:: DATA PROVIDED
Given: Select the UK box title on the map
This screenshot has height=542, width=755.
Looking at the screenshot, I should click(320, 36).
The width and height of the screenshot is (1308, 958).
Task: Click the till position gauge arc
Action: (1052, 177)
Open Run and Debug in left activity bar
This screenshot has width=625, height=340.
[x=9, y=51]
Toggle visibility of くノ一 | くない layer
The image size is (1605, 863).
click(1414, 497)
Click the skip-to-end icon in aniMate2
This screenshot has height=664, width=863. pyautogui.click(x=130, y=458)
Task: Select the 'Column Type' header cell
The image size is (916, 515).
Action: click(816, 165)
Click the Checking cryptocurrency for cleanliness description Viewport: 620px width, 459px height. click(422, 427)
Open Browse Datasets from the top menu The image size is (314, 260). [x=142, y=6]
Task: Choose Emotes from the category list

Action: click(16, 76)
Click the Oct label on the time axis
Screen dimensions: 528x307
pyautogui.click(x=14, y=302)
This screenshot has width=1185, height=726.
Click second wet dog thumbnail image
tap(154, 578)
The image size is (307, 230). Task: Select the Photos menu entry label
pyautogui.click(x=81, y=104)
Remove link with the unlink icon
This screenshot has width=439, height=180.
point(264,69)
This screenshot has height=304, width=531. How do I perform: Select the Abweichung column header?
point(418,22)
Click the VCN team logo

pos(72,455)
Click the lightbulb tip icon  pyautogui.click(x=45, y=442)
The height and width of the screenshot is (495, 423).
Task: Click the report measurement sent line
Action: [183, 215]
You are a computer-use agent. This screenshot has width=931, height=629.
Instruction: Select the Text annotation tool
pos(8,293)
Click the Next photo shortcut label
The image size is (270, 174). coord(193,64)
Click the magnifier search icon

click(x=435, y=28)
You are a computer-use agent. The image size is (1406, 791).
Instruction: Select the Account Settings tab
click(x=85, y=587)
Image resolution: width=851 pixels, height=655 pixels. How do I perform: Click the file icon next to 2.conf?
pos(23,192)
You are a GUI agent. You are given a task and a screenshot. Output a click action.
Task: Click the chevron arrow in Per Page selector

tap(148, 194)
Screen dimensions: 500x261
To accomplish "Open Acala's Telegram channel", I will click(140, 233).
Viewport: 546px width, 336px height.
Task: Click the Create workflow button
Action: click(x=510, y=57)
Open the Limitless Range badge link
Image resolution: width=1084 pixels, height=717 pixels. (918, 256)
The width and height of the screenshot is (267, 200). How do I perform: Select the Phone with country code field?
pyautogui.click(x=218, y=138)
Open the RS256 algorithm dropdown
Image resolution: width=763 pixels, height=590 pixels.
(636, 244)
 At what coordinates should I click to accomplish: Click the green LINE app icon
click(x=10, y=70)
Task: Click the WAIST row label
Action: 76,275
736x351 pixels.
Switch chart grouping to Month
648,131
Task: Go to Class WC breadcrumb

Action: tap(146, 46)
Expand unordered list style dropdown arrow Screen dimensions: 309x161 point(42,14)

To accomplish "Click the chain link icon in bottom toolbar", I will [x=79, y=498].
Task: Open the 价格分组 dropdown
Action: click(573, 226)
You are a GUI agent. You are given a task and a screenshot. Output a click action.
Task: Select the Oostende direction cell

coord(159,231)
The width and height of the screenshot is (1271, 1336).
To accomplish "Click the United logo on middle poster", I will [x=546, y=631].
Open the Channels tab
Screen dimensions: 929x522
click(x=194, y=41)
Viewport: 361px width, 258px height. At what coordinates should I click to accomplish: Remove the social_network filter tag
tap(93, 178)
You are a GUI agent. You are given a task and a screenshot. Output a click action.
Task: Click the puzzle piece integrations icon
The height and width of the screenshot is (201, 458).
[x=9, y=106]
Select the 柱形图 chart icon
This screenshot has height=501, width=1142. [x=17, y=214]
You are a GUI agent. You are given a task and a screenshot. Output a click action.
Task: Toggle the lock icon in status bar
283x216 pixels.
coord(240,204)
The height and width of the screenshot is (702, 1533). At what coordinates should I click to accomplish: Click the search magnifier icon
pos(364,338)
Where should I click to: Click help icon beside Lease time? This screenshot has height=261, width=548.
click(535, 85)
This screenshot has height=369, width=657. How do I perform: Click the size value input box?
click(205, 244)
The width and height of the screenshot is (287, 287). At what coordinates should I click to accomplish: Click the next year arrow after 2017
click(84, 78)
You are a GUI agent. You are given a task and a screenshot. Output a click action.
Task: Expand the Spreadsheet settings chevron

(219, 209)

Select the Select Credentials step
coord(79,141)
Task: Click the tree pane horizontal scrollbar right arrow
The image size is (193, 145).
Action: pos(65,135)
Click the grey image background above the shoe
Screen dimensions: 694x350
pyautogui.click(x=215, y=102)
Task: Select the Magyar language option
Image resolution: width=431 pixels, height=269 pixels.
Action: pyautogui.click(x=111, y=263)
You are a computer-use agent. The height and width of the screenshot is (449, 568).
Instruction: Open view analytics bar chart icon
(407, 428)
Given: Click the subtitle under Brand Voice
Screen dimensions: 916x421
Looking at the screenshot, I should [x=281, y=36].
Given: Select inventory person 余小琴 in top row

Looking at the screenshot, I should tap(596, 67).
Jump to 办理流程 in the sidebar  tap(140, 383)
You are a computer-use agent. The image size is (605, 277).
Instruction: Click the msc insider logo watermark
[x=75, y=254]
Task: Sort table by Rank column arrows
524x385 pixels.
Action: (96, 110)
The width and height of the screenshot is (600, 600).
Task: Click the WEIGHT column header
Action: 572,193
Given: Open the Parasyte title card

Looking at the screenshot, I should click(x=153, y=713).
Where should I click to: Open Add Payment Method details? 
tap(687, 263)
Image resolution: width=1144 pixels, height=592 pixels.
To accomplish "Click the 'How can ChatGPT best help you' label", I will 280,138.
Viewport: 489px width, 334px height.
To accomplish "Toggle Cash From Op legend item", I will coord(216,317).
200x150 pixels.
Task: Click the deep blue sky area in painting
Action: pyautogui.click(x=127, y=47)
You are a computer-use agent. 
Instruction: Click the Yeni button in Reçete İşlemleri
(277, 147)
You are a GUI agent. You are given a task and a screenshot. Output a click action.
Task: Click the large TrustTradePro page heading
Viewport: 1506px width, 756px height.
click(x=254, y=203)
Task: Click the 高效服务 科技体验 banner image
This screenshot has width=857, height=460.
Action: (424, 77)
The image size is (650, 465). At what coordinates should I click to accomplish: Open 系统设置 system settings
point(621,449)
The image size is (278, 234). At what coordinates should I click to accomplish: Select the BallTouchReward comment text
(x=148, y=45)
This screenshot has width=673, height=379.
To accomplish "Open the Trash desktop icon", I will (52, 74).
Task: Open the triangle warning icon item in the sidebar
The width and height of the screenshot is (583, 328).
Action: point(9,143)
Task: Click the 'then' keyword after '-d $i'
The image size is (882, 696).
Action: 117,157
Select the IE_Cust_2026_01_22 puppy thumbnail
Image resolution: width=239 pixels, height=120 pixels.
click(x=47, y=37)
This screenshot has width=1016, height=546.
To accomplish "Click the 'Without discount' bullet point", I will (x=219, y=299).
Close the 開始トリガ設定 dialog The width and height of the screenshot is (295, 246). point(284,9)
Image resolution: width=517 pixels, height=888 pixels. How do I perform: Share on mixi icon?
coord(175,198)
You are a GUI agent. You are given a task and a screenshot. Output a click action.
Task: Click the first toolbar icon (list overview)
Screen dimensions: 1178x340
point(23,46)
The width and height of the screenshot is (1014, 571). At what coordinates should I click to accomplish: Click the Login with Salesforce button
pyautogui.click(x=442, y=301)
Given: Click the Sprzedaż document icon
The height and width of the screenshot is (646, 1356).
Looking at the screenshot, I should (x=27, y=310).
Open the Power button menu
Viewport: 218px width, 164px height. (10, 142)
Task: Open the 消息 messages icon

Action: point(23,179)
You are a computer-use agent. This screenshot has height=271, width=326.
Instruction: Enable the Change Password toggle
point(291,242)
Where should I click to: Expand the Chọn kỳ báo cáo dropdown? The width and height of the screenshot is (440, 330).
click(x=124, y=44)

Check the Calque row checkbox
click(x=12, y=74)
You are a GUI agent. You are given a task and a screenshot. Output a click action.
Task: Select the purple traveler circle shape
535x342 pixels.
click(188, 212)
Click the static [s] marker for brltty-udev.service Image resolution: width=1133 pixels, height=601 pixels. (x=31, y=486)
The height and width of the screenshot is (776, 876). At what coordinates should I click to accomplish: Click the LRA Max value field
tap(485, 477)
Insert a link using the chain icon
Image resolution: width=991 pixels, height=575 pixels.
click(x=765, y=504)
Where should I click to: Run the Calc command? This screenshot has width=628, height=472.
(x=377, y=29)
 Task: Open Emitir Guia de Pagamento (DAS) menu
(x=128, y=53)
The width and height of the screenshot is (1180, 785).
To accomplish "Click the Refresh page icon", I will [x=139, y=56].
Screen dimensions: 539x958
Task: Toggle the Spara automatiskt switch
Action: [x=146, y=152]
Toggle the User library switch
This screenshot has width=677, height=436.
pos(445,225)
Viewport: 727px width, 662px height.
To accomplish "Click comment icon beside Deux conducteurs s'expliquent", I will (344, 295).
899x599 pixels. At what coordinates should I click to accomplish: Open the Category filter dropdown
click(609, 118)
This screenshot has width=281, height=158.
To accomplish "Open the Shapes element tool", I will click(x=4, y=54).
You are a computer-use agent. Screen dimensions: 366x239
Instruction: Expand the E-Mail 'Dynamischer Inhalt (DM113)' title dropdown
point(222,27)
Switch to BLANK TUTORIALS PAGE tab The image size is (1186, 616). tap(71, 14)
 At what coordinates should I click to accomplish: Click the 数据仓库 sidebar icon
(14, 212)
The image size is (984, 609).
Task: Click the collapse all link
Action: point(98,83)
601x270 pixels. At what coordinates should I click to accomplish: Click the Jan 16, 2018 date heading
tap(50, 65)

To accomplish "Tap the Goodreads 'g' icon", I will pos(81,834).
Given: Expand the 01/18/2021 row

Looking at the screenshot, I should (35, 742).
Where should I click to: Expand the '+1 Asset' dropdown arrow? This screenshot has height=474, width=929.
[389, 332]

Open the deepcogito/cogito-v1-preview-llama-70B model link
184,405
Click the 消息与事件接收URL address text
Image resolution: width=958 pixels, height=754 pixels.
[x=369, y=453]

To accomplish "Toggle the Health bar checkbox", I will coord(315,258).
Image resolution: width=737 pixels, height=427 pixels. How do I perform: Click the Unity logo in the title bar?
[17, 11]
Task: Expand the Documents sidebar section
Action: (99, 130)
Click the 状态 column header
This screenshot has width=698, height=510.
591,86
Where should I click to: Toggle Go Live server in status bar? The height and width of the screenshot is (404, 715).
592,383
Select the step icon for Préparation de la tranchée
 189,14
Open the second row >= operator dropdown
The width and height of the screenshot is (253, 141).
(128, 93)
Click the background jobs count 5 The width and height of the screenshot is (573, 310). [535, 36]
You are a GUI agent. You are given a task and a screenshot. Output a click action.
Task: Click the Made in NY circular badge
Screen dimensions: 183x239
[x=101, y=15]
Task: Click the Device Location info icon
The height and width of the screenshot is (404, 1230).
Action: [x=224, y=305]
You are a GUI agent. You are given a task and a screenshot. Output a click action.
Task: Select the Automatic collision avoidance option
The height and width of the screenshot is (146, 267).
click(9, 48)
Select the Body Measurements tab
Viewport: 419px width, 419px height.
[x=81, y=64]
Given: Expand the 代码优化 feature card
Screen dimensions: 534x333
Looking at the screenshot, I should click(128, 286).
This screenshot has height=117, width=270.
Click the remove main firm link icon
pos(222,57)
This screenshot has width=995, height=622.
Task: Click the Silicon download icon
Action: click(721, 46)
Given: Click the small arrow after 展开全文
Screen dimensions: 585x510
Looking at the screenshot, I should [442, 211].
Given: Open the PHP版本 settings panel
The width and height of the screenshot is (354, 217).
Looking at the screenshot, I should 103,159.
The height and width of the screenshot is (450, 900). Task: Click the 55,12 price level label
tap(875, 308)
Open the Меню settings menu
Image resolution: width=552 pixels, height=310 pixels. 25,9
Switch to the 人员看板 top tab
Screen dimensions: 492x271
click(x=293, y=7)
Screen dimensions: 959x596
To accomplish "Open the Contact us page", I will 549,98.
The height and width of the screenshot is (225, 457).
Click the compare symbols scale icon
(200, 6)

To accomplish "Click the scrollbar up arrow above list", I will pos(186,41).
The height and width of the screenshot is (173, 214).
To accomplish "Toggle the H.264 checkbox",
::::
-- ACTIVITY --
Everything from the line with "Viewport: 419px width, 419px height." through the end of the listing, both ends included, needs to be transcribed exactly, with no other lines.

-- TASK SOLUTION --
Viewport: 419px width, 419px height.
[x=81, y=64]
Given: Expand the 代码优化 feature card
Screen dimensions: 534x333
Looking at the screenshot, I should click(128, 286).
This screenshot has height=117, width=270.
Click the remove main firm link icon
pos(222,57)
This screenshot has width=995, height=622.
Task: Click the Silicon download icon
Action: click(721, 46)
Given: Click the small arrow after 展开全文
Screen dimensions: 585x510
Looking at the screenshot, I should [442, 211].
Given: Open the PHP版本 settings panel
The width and height of the screenshot is (354, 217).
Looking at the screenshot, I should 103,159.
The height and width of the screenshot is (450, 900). Task: Click the 55,12 price level label
tap(875, 308)
Open the Меню settings menu
Image resolution: width=552 pixels, height=310 pixels. 25,9
Switch to the 人员看板 top tab
Screen dimensions: 492x271
click(x=293, y=7)
Screen dimensions: 959x596
To accomplish "Open the Contact us page", I will 549,98.
The height and width of the screenshot is (225, 457).
Click the compare symbols scale icon
(200, 6)

To accomplish "Click the scrollbar up arrow above list", I will pos(186,41).
The height and width of the screenshot is (173, 214).
To accomplish "Toggle the H.264 checkbox",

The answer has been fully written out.